DATA FOR THE TASK >>
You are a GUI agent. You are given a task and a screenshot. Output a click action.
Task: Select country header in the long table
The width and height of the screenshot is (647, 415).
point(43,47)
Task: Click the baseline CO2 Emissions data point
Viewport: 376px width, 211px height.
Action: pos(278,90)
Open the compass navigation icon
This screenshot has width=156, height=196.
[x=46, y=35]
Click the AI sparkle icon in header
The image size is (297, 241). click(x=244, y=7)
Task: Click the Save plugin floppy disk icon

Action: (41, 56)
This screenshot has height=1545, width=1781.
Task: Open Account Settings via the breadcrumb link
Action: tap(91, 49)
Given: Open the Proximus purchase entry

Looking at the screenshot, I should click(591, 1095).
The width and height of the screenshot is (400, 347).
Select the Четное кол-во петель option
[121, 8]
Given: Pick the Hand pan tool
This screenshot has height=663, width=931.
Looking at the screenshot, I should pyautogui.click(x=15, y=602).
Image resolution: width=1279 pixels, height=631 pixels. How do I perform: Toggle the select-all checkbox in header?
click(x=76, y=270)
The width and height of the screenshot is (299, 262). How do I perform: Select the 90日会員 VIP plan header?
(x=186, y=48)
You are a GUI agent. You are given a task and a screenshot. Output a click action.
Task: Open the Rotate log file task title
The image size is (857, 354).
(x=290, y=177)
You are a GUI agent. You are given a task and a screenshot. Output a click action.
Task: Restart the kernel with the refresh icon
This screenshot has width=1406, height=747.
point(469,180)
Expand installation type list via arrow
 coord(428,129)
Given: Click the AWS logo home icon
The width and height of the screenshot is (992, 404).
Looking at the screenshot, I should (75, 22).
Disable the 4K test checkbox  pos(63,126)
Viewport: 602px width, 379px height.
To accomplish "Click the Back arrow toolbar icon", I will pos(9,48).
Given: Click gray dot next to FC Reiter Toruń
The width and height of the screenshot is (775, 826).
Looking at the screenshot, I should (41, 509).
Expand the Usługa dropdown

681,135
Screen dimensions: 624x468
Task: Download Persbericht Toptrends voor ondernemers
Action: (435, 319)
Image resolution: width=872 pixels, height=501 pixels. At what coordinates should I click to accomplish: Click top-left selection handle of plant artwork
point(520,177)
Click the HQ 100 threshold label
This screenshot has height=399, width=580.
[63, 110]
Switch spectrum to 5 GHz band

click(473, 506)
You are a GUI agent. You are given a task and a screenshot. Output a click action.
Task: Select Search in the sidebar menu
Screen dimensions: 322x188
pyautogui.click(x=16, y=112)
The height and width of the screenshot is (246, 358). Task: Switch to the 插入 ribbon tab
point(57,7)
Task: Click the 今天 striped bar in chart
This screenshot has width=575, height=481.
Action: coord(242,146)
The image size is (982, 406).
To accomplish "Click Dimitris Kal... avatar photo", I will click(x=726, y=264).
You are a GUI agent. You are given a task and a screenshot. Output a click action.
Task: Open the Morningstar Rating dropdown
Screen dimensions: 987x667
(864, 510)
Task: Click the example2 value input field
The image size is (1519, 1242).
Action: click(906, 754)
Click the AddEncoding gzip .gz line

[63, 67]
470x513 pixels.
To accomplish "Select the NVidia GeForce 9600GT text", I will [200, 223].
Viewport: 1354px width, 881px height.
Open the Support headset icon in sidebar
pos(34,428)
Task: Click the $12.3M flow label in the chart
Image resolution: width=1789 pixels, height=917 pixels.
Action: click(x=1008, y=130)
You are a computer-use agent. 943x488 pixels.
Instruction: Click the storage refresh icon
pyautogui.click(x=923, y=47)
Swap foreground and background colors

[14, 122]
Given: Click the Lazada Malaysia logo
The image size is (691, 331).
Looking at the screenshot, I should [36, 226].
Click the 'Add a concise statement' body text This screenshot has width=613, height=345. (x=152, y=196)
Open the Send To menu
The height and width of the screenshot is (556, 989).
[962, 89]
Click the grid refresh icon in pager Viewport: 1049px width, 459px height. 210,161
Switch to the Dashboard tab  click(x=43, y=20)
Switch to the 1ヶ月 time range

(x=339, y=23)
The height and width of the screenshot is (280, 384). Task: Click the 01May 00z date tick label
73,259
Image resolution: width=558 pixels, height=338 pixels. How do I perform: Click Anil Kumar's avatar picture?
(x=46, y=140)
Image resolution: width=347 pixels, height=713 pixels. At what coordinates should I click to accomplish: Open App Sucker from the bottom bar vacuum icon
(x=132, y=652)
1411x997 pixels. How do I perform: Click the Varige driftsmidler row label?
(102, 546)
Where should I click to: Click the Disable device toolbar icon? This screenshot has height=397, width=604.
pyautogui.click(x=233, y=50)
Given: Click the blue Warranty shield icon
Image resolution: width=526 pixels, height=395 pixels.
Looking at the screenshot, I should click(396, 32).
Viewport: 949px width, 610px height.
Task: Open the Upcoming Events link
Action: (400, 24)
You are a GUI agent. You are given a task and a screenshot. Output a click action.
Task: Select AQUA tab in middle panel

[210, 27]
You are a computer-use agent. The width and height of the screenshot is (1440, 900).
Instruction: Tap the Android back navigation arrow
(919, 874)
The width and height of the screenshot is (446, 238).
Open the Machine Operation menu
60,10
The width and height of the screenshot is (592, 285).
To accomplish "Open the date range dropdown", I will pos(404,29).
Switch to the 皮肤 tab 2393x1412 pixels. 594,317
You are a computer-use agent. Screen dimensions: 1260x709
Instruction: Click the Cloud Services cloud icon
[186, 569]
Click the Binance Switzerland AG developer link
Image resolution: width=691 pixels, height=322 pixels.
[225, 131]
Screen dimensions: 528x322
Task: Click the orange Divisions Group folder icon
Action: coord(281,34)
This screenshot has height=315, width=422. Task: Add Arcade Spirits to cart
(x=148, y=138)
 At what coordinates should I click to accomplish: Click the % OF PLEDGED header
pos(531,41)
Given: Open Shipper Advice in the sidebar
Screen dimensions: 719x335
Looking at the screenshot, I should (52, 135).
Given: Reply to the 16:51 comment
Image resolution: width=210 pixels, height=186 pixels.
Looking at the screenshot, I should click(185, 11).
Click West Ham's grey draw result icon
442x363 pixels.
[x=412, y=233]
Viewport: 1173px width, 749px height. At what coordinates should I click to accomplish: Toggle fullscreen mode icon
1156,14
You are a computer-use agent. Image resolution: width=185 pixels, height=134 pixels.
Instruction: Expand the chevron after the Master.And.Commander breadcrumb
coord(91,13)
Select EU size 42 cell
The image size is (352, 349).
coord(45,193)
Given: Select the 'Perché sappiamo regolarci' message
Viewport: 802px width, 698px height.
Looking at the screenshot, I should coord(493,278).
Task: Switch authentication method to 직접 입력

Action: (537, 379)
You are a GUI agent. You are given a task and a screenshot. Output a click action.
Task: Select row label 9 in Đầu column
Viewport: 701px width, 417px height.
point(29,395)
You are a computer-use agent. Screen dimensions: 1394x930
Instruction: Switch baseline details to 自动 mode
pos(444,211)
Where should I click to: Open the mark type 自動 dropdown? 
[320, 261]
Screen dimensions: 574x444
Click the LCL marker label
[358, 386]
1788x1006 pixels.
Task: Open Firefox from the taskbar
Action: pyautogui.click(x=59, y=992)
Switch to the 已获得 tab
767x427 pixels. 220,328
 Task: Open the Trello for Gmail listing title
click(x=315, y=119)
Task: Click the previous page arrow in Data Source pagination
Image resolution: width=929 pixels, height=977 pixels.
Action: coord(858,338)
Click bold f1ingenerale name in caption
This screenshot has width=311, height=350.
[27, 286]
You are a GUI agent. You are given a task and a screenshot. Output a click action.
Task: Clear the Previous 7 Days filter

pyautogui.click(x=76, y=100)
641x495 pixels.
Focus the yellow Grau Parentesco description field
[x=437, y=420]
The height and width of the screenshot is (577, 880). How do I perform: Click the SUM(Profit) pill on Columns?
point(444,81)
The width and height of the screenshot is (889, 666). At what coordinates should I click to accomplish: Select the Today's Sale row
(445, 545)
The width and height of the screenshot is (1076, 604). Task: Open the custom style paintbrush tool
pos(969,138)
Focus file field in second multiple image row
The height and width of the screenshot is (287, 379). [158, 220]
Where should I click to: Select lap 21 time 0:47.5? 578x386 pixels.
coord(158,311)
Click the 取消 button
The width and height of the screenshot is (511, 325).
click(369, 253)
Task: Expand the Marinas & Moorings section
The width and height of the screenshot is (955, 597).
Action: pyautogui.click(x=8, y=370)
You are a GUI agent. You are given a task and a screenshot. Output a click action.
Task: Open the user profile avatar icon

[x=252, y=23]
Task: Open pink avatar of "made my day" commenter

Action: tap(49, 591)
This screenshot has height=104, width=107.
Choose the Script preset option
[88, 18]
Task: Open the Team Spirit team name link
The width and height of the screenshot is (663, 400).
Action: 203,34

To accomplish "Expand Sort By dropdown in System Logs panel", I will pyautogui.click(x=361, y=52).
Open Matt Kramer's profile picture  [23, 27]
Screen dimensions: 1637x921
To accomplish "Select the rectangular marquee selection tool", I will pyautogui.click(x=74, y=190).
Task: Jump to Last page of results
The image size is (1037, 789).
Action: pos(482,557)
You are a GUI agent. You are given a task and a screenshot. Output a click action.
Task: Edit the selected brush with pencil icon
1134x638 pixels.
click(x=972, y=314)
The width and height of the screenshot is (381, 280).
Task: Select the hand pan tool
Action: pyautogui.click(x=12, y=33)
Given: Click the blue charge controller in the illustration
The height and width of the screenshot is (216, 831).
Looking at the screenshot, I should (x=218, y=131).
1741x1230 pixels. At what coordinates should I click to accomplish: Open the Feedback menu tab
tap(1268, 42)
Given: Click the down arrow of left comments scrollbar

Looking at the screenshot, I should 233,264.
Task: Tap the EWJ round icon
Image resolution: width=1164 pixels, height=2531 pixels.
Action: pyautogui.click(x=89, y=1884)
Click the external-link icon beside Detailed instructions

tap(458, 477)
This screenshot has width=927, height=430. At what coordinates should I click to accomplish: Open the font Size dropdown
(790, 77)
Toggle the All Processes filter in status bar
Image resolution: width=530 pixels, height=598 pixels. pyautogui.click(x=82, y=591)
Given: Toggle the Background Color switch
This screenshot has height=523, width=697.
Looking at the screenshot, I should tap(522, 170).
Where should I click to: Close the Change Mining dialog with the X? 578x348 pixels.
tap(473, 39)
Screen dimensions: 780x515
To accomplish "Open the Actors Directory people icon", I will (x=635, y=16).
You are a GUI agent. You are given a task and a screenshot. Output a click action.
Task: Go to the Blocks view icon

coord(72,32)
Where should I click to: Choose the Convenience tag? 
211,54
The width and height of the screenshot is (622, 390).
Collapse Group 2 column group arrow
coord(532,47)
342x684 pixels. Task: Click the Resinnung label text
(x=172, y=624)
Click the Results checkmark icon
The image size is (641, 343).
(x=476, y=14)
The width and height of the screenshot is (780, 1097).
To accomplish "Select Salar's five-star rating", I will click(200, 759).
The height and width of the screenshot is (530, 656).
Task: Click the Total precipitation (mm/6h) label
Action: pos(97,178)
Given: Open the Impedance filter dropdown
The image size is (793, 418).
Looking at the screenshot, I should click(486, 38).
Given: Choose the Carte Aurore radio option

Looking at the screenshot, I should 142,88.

DESCRIPTION OF THE TASK >> Render the records starting at the line containing "Given: Click the blue charge" and ending at the line containing "tap(1268, 42)" as a two-column CSV with the header instruction,action. Give one row per record, with each value in a single quoted field and line breaks replaced by spaces.

THE SOLUTION >>
instruction,action
"Given: Click the blue charge controller in the illustration The height and width of the screenshot is (216, 831).","Looking at the screenshot, I should (x=218, y=131)."
"1741x1230 pixels. At what coordinates should I click to accomplish: Open the Feedback menu tab","tap(1268, 42)"